Ele chegou a pesar 200 quilos, quando ainda tinha um emprego, e após ficar desempregado perdeu 120 quilos. Agora, com a ajuda da fundação de Margarita, voltou a superar os 100 quilos.

— Vivo graças a um subsídio estatal e aos refeitórios populares — afirma Carlos, enquanto recebe sua quentinhas depois de várias horas de espera.

O trabalho de Margarita é apenas uma de diversas iniciativas que existem atualmente na Argentina para enfrentar o drama da fome. As ONGs que atuam nas principais cidades do país para distribuir alimentos são cada vez em maior número. A 5 Peces y Dos Panes, criada há três anos, é uma delas. Todas as semanas, um grupo de voluntários vai a pontos centrais de Buenos Aires para entregar quentinhas.

— Ultimamente, vemos pessoas que claramente são novos pobres. E cada vez vemos mais pessoas comendo graças à ajuda de grupos como o nosso. Entregamos entre 140 e 150 quentinhas, e nas últimas saídas não conseguimos atender a todas as pessoas — diz Tomás de Olazábal, da ONG portenha.

A Rede Solidária, criada em 1995 e presente em todo o país, entrega comida quase todos os dias na Praça de Maio, centro icônico de Buenos Aires.

— A maioria das pessoas que pede ajuda está morando na rua, e cada vez são mais.
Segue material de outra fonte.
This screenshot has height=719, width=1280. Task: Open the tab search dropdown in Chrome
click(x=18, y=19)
Todas as semanas vemos novos pobres que não têm recursos para satisfazer suas necessidades básicas de alimentação — explica Juan Carr, principal representante da Rede Solidária e referência obrigatória na hora de falar de fome na Argentina.
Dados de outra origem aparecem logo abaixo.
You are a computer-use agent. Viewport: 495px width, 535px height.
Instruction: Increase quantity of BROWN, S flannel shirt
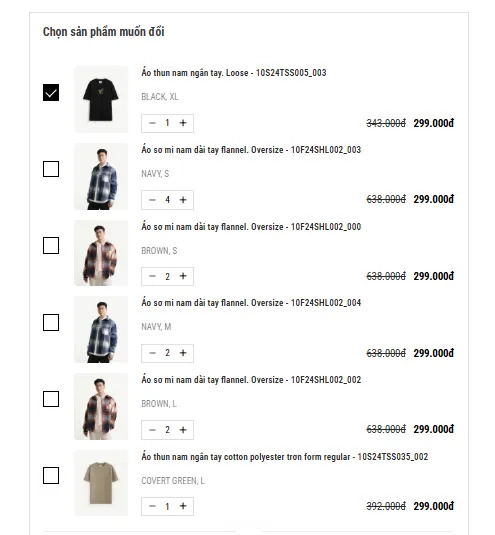pos(183,276)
Para ele, os números atuais da pobreza argentina são “de partir o coração”.

— Quando vemos pessoas novas, fazemos o possível para tirá-la das ruas. Porque sabemos que se passarem três ou quatro meses, o mais provável é que esse pobre não consiga mais sair da pobreza — assegura Juan.

Para se contrapor ao Indec, os dados sobre pobreza com mais credibilidade no país são os elaborados pelo Observatório da Dívida Social Argentina, da Universidade Católica (UCA). Atualmente, o observatório registra uma taxa de pobreza de 43,1% em todo o país, e de 46,5% na Grande Buenos Aires — em alguns distritos, a taxa chega a 74,9%. 

Apesar de ter crescido nos últimos anos — 10% em 2021 e 5,2% em 2022 — o país viu a pobreza aumentar, entre outras razões, pela escalada da inflação, que está acima de 100% ao ano. A informalidade no mercado de trabalho é outro dos motivos que explicam o aumento do número de pobres. Em média, 46% dos trabalhadores ocupados do país não têm carteira assinada. E atualmente, até mesmo argentinos com emprego — formal ou informal — recorrem a refeitórios populares para comer.